### The task:
Repeat each entry in the data, exactly.

### Extracted material:

*** Begin section ***

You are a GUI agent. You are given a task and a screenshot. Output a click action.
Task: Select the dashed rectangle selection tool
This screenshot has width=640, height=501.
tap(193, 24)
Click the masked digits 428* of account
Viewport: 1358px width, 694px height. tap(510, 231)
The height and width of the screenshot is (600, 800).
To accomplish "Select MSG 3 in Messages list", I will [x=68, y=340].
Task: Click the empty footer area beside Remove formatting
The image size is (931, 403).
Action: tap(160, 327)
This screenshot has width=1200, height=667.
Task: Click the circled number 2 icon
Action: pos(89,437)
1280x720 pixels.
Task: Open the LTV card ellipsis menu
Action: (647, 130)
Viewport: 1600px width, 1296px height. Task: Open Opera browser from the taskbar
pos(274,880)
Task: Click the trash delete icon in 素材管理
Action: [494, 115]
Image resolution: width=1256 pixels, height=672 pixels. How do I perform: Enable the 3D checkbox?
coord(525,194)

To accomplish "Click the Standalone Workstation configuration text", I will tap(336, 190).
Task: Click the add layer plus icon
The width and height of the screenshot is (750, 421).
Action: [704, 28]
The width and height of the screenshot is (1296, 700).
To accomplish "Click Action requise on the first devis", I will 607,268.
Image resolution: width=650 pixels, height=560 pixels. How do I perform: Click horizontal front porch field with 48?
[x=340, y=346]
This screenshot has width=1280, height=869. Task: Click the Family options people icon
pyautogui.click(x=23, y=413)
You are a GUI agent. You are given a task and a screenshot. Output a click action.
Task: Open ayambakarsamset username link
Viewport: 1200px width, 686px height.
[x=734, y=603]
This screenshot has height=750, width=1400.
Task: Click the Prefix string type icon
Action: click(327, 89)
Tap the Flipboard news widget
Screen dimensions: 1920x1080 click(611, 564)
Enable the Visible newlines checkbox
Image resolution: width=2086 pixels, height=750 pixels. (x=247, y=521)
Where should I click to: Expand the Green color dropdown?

*** End section ***

### Result of the exercise:
You are a GUI agent. You are given a task and a screenshot. Output a click action.
Task: Select the dashed rectangle selection tool
This screenshot has width=640, height=501.
tap(193, 24)
Click the masked digits 428* of account
Viewport: 1358px width, 694px height. tap(510, 231)
The height and width of the screenshot is (600, 800).
To accomplish "Select MSG 3 in Messages list", I will [x=68, y=340].
Task: Click the empty footer area beside Remove formatting
The image size is (931, 403).
Action: tap(160, 327)
This screenshot has width=1200, height=667.
Task: Click the circled number 2 icon
Action: pos(89,437)
1280x720 pixels.
Task: Open the LTV card ellipsis menu
Action: (647, 130)
Viewport: 1600px width, 1296px height. Task: Open Opera browser from the taskbar
pos(274,880)
Task: Click the trash delete icon in 素材管理
Action: [494, 115]
Image resolution: width=1256 pixels, height=672 pixels. How do I perform: Enable the 3D checkbox?
coord(525,194)

To accomplish "Click the Standalone Workstation configuration text", I will tap(336, 190).
Task: Click the add layer plus icon
The width and height of the screenshot is (750, 421).
Action: [704, 28]
The width and height of the screenshot is (1296, 700).
To accomplish "Click Action requise on the first devis", I will 607,268.
Image resolution: width=650 pixels, height=560 pixels. How do I perform: Click horizontal front porch field with 48?
[x=340, y=346]
This screenshot has width=1280, height=869. Task: Click the Family options people icon
pyautogui.click(x=23, y=413)
You are a GUI agent. You are given a task and a screenshot. Output a click action.
Task: Open ayambakarsamset username link
Viewport: 1200px width, 686px height.
[x=734, y=603]
This screenshot has height=750, width=1400.
Task: Click the Prefix string type icon
Action: click(327, 89)
Tap the Flipboard news widget
Screen dimensions: 1920x1080 click(611, 564)
Enable the Visible newlines checkbox
Image resolution: width=2086 pixels, height=750 pixels. (x=247, y=521)
Where should I click to: Expand the Green color dropdown?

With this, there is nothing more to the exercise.